Bettie Page (Gretchen Mol) didn’t know much while growing up in her home town of Nashville, Tennessee, except that she was good to look at with or without clothes on. This southern bell took the country by storm in an era of moral repression and the rise of photographic pornography, posing in gothic corsets, fishnet stockings and eccentric lace up boots. She was the face of the new ‘art form’ called bondage and became a sex icon in 1950’s America. The Notorious Bettie Page (2005) spans her entire accidental career in New York City and the moral backlash she received from the public and government for her outrageous photographs.
Since Page’s career consisted of photographs and films, the movie was filmed in both black and white and color to depict the type of format being used in the scene to take her pictures. It gives an interesting visual, but makes it confusing at the same time, retracting you from what is happening in the movie. Cinematographer W. Moff Hupfel III used old color stock film to recreate the cheerfully vivid hues of techicolor that was commonly used in 1950s films. Like most indie films, the acting is good but the dialogue is stiff. The character of Bettie Page is difficult to understand in the film. She is a victim of so many bad circumstances, yet willfully chooses a career that exploits and demoralizes her and almost prides herself in her work. The other odd thing about her is that she seems to hate sex, but dates men and poses nude for photographs. Though you see actress … who plays Bettie Page fully nude, you do not ever see her positively engage with her boyfriends or have sex with them.
It is a struggle to get through this film. Bettie Page herself might be interesting, but the way in which they choose to tell her story is not.
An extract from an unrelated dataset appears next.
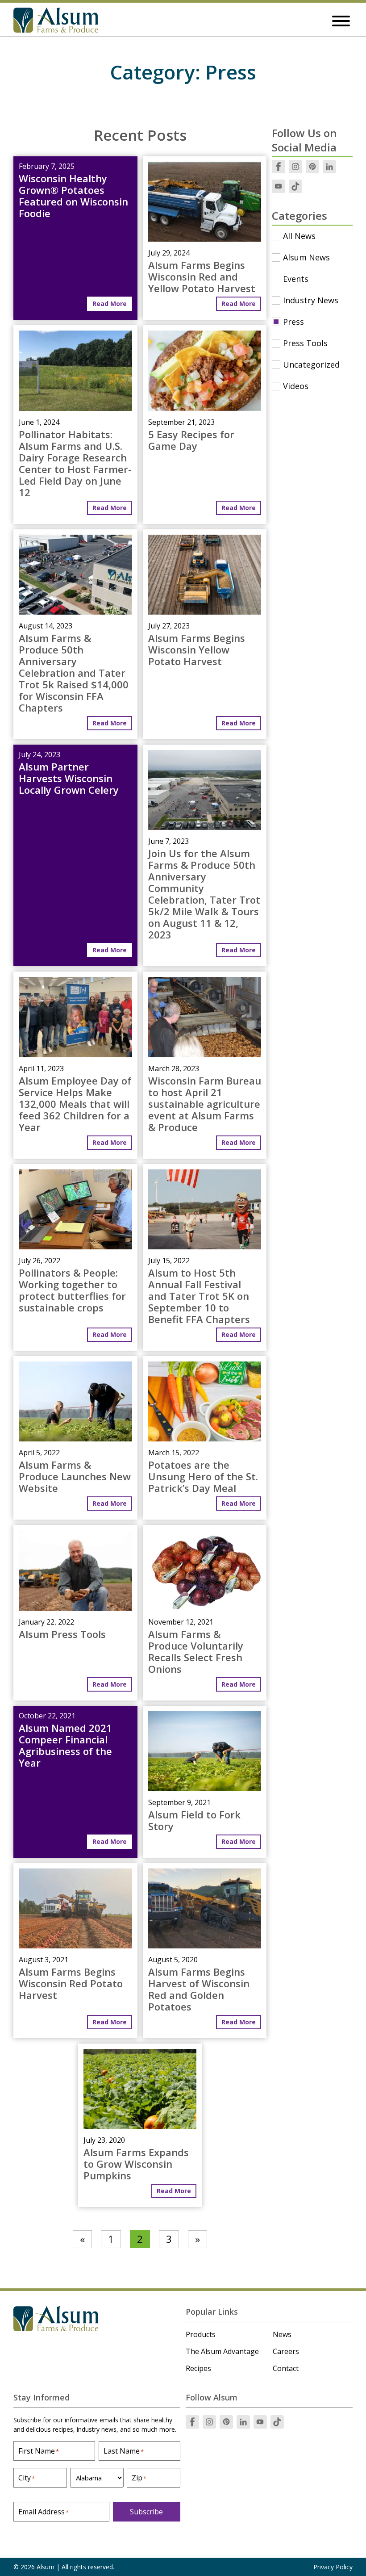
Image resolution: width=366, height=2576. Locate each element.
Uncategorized (311, 364)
The film was sent to a few film festivals and limited releases in American theaters before its debut to DVD in 2006. As far as money goes, this bio only brought enough in to break even.
Mary Harron did more than her fair share of work on this film. She was a co-writer and co-producer with Guinevere Turner as well as the director. She is seen a brief cameo holding a camera and asking Bettie to smile for the ‘boys’. This was Harron’s third time directing a full length feature. Her background has stemmed primarily in television as a ‘guest’ director. The co-writer of this film, Turner, was also a guest speaker on the cable series “Indie Sex” concerning Bettie Page’s career and influence.
As far as a bio, it covers the basics of what Bettie Page did and what she was quoted saying. They even recreated scenes and photographs from the real pinup’s portfolio. But they really didn’t delve into the soul of the real woman. The real Bettie Page was a Christian who struggled in life. She was repeatedly raped by her father, then a victim of a gang rape when she left home as an adult. She was constantly torn between the ways of the world that craved sex and exalted her for giving it to them and the way of God that kept insisting that she was meant for more. In the end, she abandoned the pornography business and became a dedicated street preacher. In this biography, the moral battles that Page faced are in the background and are less glorified than her raunchy pictures.